Age-Based Hostile Work Environment/Constructive Discharge Claim Dismissed; Alleged Discriminatory Comments Occurred 10 Months Before Resignation

In Walsh v. HNTB Corporation, 2023 WL 8851163 (D.Mass. Dec. 21, 2023), the court, inter alia, granted defendant’s motion for summary judgment on plaintiff’s claim of hostile work environment and constructive discharge (on the basis of age discrimination) in violation of the Age Discrimination in Employment Act.
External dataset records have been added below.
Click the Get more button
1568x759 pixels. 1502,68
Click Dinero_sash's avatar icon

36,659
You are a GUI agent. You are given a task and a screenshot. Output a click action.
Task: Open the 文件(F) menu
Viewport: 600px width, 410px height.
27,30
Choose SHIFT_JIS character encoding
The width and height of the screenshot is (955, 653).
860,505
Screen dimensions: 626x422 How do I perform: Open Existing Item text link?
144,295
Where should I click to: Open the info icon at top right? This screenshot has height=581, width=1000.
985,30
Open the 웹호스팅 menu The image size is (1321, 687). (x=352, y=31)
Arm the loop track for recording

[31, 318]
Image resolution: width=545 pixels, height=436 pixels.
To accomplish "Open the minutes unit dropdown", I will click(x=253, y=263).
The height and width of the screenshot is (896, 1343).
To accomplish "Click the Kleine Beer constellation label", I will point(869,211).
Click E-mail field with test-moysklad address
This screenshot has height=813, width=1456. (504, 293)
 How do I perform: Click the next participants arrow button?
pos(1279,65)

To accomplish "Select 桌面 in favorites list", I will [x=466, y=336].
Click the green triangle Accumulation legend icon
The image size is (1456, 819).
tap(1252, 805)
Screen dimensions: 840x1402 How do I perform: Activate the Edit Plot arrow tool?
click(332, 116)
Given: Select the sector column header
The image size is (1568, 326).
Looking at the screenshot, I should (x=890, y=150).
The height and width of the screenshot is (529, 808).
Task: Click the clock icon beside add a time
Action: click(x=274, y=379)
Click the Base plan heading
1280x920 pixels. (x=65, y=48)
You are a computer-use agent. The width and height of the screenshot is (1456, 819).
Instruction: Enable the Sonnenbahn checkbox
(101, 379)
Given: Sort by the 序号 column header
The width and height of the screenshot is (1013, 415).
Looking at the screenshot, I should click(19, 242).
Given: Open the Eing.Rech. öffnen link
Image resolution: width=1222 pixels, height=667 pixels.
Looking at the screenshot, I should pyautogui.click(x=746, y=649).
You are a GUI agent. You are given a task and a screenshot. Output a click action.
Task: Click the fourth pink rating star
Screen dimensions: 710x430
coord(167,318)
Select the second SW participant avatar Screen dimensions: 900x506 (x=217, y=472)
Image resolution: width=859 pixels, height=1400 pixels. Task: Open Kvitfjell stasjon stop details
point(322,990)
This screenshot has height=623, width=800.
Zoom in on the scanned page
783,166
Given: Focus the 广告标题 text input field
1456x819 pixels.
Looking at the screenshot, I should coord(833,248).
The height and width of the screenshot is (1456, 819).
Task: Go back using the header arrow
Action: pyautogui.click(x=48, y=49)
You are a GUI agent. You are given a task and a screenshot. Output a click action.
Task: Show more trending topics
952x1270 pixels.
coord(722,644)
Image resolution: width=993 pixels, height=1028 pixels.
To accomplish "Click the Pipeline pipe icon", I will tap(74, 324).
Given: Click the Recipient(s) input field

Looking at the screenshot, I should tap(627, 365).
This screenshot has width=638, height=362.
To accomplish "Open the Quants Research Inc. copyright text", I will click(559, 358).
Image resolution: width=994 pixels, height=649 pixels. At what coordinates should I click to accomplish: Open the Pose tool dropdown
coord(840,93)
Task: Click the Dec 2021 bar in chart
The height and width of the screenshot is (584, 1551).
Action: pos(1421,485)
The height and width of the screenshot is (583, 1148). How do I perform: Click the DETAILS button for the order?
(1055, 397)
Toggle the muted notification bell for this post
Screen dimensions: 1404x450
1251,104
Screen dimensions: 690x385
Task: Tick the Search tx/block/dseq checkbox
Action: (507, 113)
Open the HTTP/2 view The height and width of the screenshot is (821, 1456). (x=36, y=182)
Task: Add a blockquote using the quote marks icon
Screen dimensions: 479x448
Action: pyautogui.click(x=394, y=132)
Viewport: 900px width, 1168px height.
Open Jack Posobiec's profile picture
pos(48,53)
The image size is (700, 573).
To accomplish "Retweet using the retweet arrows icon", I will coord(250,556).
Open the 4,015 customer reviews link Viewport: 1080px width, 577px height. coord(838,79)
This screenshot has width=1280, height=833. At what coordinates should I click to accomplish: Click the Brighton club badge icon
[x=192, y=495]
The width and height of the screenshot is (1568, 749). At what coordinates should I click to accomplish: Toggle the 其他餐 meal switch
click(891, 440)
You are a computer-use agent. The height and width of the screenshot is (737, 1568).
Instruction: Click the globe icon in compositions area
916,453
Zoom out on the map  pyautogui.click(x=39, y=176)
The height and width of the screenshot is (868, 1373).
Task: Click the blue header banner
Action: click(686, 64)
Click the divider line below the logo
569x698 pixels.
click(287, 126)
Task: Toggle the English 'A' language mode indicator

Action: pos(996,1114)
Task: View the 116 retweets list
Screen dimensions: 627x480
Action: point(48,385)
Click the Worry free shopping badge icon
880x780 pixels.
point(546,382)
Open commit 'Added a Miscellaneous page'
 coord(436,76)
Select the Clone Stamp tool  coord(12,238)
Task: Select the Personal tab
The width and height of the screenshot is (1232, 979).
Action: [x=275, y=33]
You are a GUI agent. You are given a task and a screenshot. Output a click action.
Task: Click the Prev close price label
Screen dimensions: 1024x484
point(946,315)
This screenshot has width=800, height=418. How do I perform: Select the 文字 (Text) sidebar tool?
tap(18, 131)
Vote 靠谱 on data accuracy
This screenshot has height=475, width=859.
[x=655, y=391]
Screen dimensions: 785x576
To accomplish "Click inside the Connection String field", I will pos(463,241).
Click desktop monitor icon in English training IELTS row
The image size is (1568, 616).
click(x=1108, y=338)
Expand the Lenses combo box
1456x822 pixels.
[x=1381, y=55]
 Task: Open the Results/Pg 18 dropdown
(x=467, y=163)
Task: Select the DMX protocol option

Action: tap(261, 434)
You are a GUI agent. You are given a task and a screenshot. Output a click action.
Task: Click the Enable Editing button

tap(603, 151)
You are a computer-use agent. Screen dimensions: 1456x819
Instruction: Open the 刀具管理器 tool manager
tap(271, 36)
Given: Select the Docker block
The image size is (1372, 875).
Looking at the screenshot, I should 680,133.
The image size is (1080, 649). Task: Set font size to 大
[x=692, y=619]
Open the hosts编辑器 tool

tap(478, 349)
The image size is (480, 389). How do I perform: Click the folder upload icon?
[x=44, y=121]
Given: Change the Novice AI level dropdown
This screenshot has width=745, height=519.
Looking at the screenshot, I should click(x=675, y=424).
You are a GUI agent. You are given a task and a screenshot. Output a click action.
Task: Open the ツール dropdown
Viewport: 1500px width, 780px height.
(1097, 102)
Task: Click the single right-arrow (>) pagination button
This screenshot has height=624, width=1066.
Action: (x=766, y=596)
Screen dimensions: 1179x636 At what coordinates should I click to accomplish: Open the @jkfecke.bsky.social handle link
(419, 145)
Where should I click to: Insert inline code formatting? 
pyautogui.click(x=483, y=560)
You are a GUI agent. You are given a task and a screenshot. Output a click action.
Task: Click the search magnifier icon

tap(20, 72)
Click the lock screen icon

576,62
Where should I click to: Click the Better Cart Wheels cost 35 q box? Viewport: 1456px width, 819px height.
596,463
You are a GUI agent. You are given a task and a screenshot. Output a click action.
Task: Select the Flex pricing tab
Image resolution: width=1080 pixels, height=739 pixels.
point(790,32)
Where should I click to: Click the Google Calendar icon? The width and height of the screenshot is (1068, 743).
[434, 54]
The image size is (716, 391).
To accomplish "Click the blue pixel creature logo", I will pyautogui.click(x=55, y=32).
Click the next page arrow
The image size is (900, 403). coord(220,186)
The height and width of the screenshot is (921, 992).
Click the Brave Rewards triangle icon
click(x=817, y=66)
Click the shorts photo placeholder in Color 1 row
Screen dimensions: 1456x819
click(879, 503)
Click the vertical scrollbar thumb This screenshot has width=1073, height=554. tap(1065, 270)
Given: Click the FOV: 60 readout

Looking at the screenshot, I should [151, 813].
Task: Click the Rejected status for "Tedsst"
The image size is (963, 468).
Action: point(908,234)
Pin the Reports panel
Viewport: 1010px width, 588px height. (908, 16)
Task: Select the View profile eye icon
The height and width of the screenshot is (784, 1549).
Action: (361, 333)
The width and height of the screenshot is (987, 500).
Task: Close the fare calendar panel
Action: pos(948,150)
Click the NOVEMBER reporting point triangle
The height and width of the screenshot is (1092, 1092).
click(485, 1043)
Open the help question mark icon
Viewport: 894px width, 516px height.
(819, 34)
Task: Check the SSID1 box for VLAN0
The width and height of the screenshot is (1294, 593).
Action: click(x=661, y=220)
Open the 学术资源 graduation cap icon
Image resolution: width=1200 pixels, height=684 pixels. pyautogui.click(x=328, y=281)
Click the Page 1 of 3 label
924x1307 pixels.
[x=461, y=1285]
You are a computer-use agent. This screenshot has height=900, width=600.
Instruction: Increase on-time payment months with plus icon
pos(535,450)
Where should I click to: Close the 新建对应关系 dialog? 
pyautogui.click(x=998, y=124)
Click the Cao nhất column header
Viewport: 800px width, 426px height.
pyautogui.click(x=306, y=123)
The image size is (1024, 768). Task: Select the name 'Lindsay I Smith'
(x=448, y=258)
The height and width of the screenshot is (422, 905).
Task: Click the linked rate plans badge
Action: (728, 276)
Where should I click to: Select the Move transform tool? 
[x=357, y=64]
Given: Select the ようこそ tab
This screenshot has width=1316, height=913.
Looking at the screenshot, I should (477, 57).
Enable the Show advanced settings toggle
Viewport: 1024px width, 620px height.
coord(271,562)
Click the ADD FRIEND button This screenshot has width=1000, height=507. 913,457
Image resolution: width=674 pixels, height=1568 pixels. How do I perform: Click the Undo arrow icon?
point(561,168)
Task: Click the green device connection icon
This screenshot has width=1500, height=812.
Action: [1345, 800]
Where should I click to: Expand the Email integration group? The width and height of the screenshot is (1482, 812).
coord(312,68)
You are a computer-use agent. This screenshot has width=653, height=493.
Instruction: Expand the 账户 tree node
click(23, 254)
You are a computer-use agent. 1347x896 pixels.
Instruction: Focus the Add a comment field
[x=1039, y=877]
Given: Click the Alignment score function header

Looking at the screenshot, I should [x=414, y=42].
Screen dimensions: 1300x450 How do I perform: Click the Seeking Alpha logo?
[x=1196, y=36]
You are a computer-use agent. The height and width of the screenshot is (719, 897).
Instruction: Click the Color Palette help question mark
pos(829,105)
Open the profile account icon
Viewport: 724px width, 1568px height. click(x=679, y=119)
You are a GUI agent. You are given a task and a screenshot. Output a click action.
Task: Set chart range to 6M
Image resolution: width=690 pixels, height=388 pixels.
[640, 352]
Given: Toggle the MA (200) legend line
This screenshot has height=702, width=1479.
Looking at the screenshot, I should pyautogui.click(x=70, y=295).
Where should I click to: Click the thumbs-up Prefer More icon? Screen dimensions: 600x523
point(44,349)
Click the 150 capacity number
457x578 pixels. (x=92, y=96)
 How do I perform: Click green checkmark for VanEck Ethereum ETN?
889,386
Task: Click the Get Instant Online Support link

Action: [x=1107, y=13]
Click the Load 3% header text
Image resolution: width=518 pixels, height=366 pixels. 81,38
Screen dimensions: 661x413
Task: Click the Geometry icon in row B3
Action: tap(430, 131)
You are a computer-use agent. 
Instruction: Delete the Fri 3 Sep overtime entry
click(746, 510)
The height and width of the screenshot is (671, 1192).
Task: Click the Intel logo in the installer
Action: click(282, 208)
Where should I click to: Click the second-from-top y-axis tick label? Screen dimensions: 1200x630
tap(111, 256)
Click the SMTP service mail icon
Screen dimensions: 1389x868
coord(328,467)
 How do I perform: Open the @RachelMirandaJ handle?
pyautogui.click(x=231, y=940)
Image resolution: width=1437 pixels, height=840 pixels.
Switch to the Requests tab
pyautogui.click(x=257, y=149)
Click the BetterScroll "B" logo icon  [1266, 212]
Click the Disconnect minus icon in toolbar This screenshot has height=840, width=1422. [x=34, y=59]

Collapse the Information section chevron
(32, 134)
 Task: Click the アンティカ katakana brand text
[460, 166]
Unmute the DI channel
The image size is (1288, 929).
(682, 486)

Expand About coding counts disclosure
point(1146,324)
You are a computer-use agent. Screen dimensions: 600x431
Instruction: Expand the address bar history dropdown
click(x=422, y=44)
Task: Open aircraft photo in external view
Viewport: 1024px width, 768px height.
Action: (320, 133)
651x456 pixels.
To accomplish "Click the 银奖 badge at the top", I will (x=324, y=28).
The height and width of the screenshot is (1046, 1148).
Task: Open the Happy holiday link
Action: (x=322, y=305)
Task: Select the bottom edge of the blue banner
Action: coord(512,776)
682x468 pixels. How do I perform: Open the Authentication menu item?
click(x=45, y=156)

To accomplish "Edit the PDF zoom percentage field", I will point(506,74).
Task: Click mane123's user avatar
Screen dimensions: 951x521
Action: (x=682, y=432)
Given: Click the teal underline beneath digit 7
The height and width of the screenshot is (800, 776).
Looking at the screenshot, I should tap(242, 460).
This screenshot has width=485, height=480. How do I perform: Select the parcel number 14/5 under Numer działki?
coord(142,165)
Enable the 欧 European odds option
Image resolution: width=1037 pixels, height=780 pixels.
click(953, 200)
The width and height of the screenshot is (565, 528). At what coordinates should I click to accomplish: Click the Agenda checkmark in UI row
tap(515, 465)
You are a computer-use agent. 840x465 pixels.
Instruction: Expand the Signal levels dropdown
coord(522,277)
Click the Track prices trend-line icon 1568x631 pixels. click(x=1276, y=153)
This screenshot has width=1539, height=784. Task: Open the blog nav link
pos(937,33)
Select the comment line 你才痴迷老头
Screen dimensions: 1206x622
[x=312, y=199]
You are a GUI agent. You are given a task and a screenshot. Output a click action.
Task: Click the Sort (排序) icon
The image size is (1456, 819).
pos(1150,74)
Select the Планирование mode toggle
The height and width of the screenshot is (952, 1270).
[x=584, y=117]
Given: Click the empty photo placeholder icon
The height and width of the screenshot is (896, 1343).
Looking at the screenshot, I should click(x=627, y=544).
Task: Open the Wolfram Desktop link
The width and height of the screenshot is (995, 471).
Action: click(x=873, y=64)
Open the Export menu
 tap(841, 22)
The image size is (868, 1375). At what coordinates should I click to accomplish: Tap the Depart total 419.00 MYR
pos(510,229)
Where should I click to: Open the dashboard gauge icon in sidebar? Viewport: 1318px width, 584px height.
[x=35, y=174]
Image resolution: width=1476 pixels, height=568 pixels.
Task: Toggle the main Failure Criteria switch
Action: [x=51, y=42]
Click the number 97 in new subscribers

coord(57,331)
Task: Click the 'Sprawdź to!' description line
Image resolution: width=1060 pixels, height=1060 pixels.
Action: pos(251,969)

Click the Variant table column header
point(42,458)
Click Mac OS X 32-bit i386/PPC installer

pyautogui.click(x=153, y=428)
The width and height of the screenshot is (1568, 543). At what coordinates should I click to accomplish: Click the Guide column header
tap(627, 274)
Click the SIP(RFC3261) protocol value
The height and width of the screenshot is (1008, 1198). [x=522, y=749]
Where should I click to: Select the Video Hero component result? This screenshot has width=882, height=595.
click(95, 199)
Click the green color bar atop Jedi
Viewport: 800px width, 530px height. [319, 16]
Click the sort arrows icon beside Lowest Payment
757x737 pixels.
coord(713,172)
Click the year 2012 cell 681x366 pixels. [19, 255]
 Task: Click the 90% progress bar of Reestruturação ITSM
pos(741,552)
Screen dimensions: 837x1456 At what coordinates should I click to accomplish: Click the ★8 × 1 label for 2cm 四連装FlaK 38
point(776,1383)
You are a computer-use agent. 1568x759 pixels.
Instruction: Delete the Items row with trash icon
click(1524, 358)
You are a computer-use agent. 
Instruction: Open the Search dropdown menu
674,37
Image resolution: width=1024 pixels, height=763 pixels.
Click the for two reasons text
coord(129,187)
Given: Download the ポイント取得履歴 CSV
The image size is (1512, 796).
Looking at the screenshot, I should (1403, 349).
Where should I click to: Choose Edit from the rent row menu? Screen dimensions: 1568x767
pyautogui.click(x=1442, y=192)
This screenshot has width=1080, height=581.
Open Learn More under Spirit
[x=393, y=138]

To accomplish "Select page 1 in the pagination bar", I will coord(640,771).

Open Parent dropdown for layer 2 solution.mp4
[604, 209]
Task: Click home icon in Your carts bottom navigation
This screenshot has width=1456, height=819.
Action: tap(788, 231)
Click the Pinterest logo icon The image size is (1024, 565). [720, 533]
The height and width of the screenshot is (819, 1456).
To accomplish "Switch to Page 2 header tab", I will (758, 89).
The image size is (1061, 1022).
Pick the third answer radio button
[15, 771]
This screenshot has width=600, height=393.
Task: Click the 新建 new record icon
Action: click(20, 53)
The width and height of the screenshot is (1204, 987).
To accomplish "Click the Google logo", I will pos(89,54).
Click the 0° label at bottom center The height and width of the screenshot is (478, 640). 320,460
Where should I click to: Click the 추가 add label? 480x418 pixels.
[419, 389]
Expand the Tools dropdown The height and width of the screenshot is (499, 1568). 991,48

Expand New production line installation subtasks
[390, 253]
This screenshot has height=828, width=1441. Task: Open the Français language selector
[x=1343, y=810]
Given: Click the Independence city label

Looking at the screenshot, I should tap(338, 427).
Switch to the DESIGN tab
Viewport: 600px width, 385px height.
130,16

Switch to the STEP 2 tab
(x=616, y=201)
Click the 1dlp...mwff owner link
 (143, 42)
This decision teaches that the timing of allegedly discriminatory comments, in addition to their content, is a pertinent factor in the analysis.

From the decision:

Walsh also contends that she was constructively discharged as a result of an abusive workplace environment. As evidence, she cites: 1) comments by Vealey that she could “be replaced by younger, cheaper people” and that the company was “not getting its return investment” on her, 2) Clark refused to provide her with information on why her performance was purportedly lackluster and later told her to “shut up” and “stop asking” and 3) Clark told her that “she barely improved enough to get off the PIP.” HNTB responds that Walsh’s evidence amounts to stray comments and, in any event, occurred 10 months or more prior to her resignation. To establish a claim of constructive discharge plaintiff needs to adduce evidence of conditions “so onerous, abusive, or unpleasant” that a reasonable person would have felt compelled to resign. The Court notes that there is conflicting evidence as to when Vealey and Clark actually supervised plaintiff but, even attributing the offending remarks to her supervisor at the time, she has not supported a claim for constructive discharge on the theory of a hostile workplace based on the current record. Vealey’s purported comment that Walsh could “be replaced by younger, cheaper people” and that the company was “not getting its return investment” on her may indeed evince age-related animus. Clark’s comments, which included telling plaintiff to “shut up”, were certainly rude, intended to reflect frustration with Walsh and could be interpreted as contributing to establish a hostile workplace. The fact that these comments were made 10 months or more prior to plaintiff’s decision to resign, however, severely undermines plaintiff’s assertion that the workplace environment was so hostile that she has no real choice but to resign.

The court concluded that “[t]he temporal distance between those comments and the date of plaintiff’s resignation suggests that plaintiff had the choice to resign and chose to stay.”